Attitudes towards medical artificial intelligence talent cultivation: an online survey study

Ann Transl Med. 2020 Jun;8(11):708. doi: 10.21037/atm.2019.12.149.

Abstract

Background: To investigate the attitude and formal suggestions on talent cultivation in the field of medical artificial intelligence (AI).

Methods: An electronic questionnaire was sent to both medical-related field or non-medical field population using the WenJuanXing web-application via social media. The questionnaire was designed to collect: (I) demographic information; (II) perception of medical AI; (III) willingness to participate in the medical AI related teaching activities; (IV) teaching content of medical AI; (V) the role of medical AI teaching; (VI) future career planning. Respondents' anonymity was ensured.

Results: A total of 710 respondents provided valid answers to the questionnaire (57.75% medical related, 42.25% non-medical).

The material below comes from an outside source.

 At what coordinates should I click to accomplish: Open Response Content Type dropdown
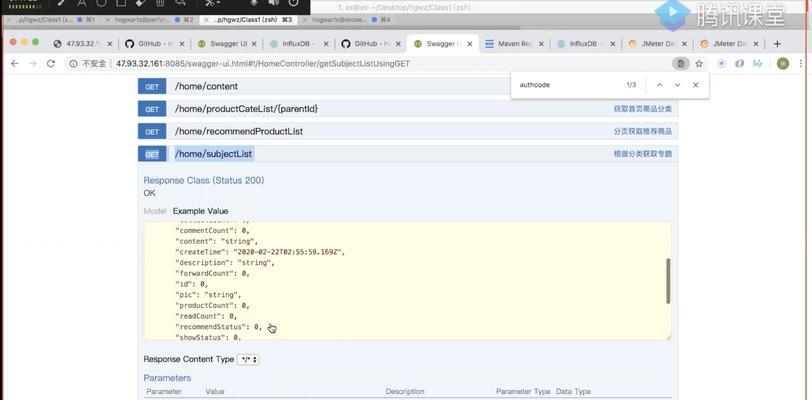[x=248, y=359]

About 73.8% of respondents acquired related information from network and social platform. More than half the respondents had basic perception of AI applicational scenarios and specialties in medicine, meanwhile were willing to participate in related general science activities (conference and lectures). Respondents from medical healthcare related fields, with high academic qualifications of male ones demonstrated showed significant better understanding and stronger willingness (P<0.05). The majority agreed medical AI courses should be set as major elective (42.82%) during undergraduate stages (89.58%) involving medical and computer science contents. An overwhelming majority of respondents (>80%) acknowledged the potential roles of medical AI teaching. Surgeon, ophthalmologist, physicians and researchers are the top tier considerations for ideal career regardless of AI influence. Radiology and clinical laboratory subjects are more preferred considering the development of medical AI (P>0.05).

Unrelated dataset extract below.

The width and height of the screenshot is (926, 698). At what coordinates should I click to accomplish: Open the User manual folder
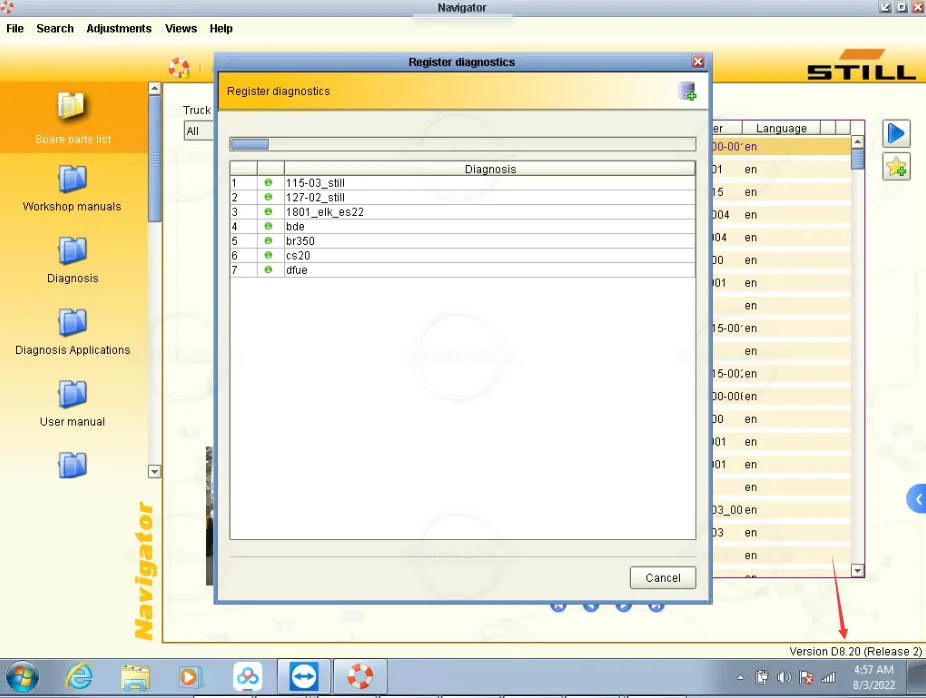pos(72,395)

Conclusions: The potential role of medical AI talent cultivation is widely acknowledged by public. Medical related professions demonstrated higher level of perception and stronger willingness for medical AI educational events. Merging subjects as radiology and clinical laboratory subjects are preferred with broad talents demands and bright prospects.

Keywords: Medical artificial intelligence (Medical AI); survey study; talent cultivation.